::: Data for this task :::

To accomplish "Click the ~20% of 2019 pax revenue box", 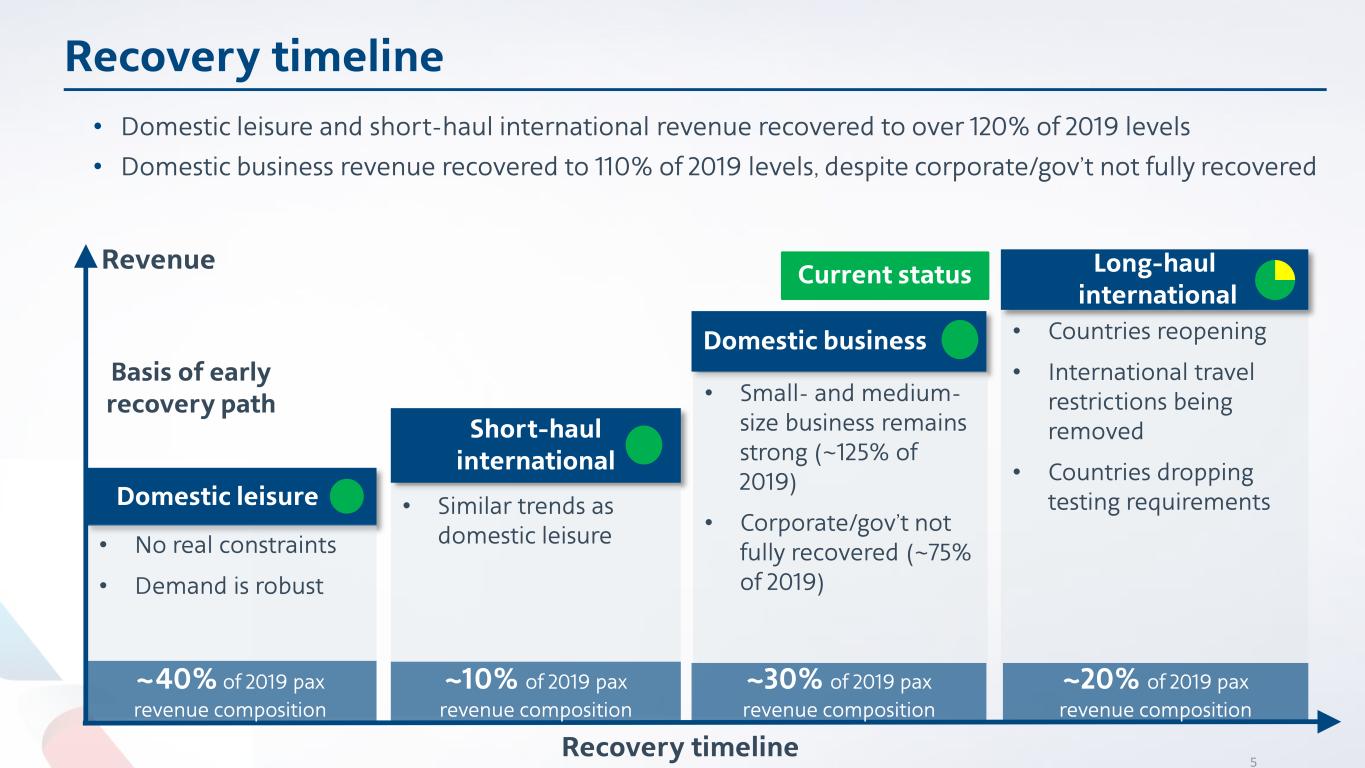I will click(1155, 692).
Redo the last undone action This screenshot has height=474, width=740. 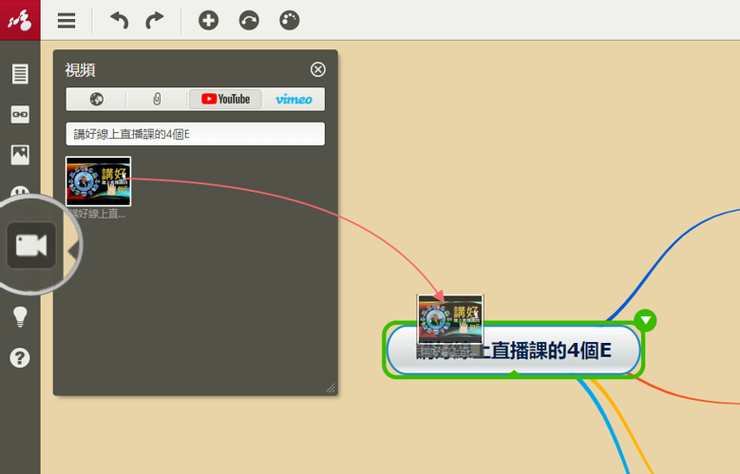click(x=154, y=20)
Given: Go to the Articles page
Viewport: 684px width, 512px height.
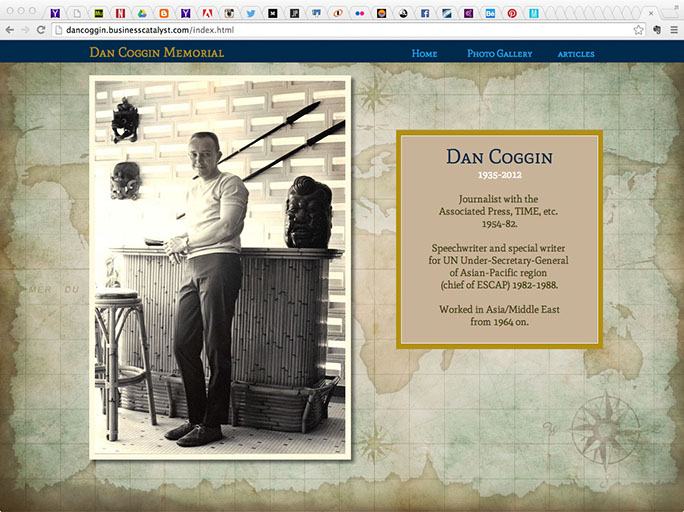Looking at the screenshot, I should (576, 54).
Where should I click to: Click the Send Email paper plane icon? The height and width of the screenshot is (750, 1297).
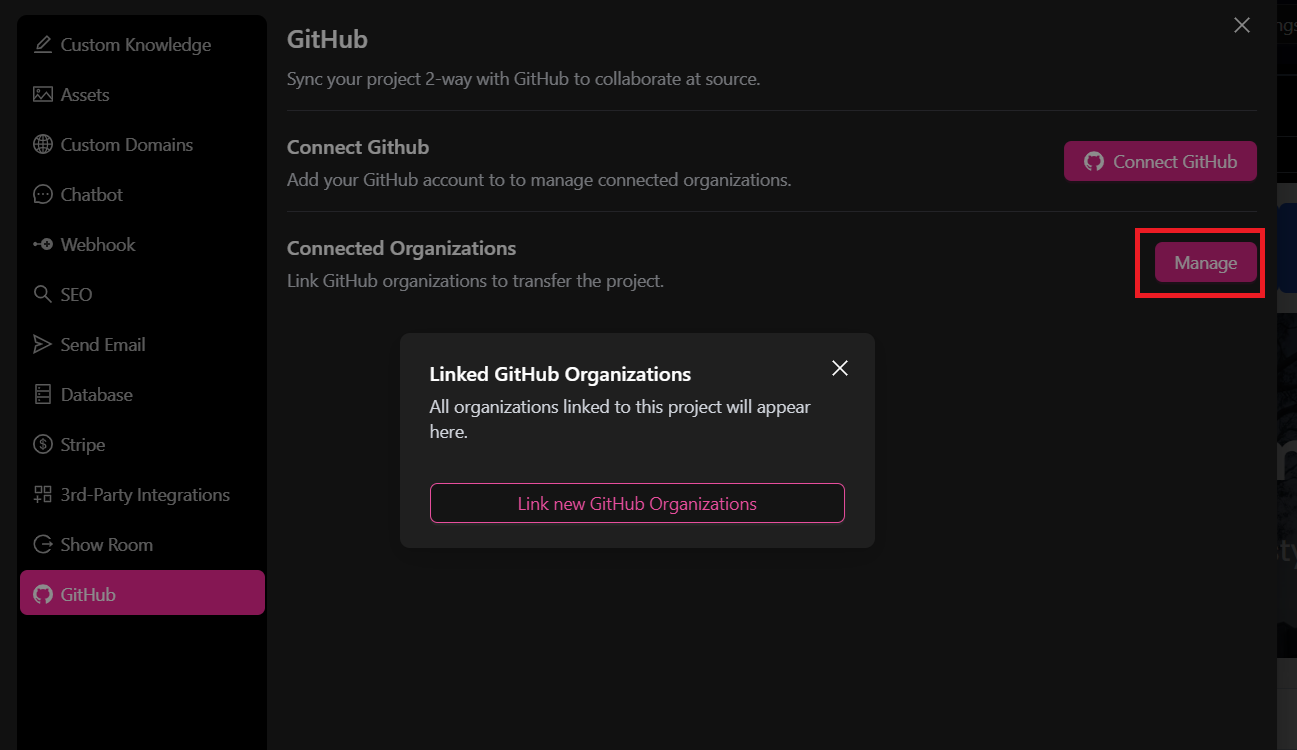(42, 345)
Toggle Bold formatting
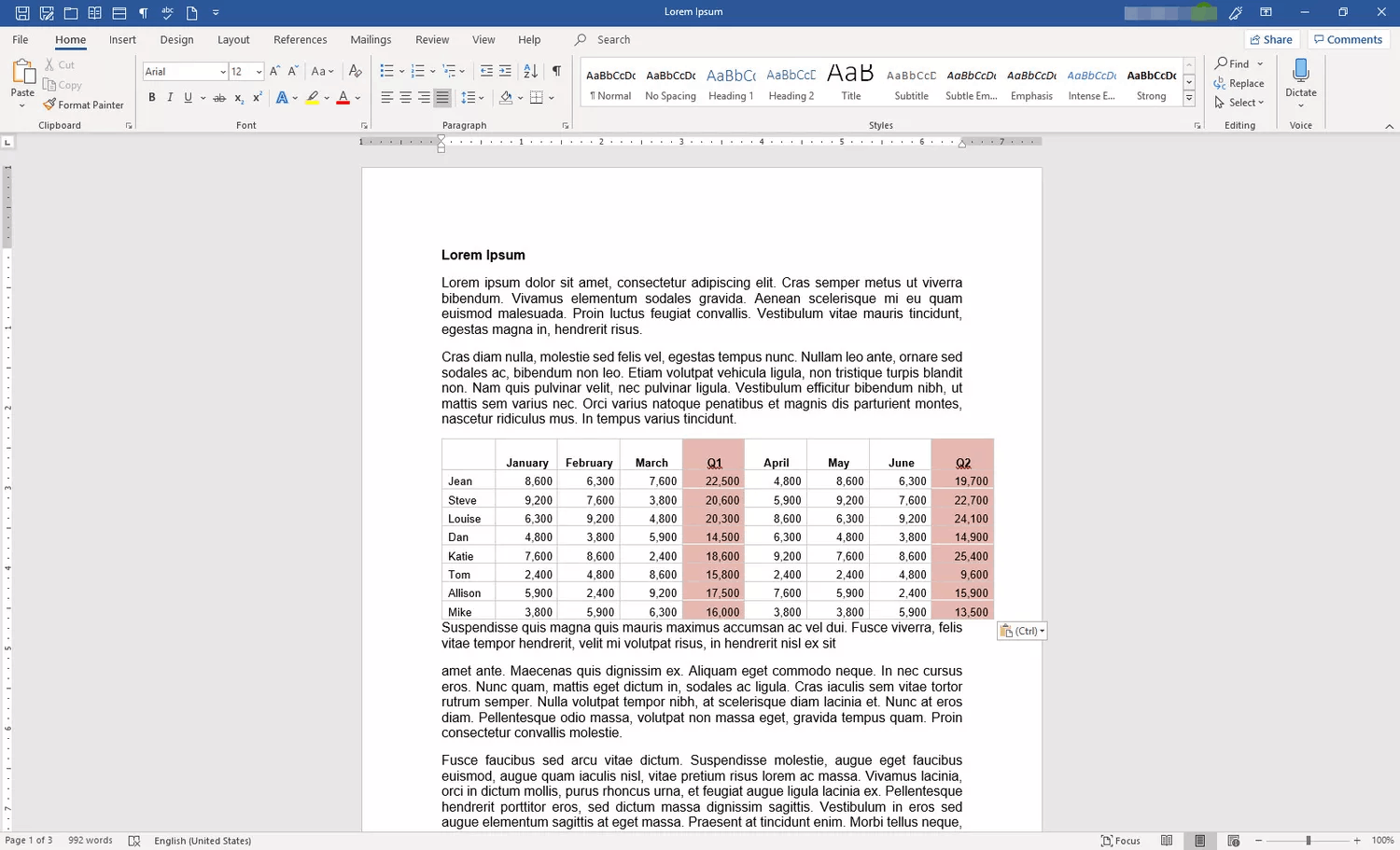 click(x=151, y=97)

:::

> **Task to complete**
Could you retype exactly the lines running from the one with "Viewport: 684px width, 512px height." to the end of the material above, pictures omitted?

> **Response below**
Viewport: 684px width, 512px height.
Looking at the screenshot, I should (576, 54).
Where should I click to: Click the Send Email paper plane icon? The height and width of the screenshot is (750, 1297).
(42, 345)
Toggle Bold formatting
 click(x=151, y=97)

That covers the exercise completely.